Brain Gains (Rapid Recall)
- Consider the function $f(x,y)=x^2y+5y$. Compute $\vec \nabla f(x,y)$.
Solution
- $\vec \nabla f(x,y)= (2xy, x^2+5)$.
You can do this several ways.
- One option is to first compute the differential $dz=2xydx+x^2dy+5dy$ and factor to get $dz=2xydx+ (x^2+5)dy$. Then extract the partials to get the gradient above.

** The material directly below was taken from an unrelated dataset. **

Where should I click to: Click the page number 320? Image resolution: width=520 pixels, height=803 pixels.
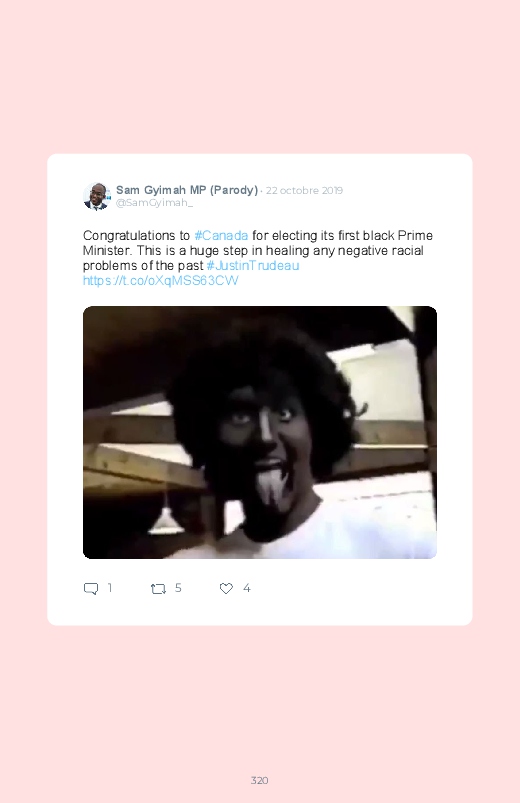[259, 780]
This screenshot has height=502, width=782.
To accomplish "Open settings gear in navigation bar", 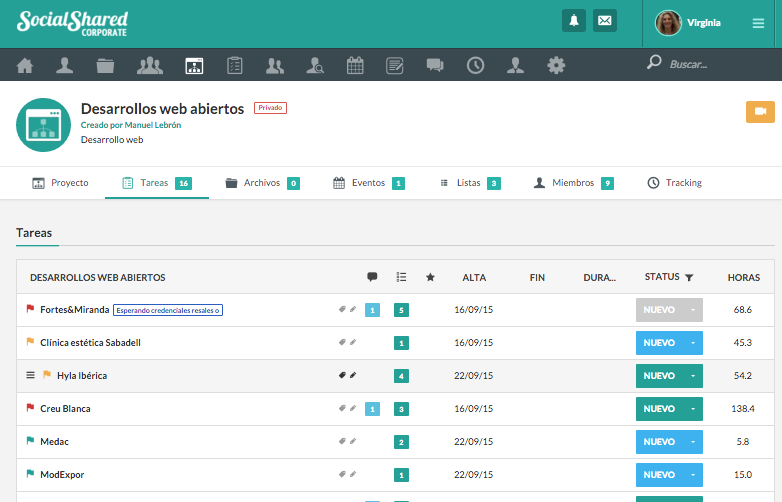I will (556, 66).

This option is sometimes much more time consuming that the next option.
- Another option is to compute the partials directly, without ever computing the differential.
- If $y$ is constant, then the derivative of $x^2y+5y$ with respect to $x$ is $f_x=2xy+0$. Note that $5y$ is a constant which is why the derivative was zero.
- If $x$ is constant, then the derivative of $x^2y+5y$ with respect to $y$ is $f_y=x^2(1)+5(1)$.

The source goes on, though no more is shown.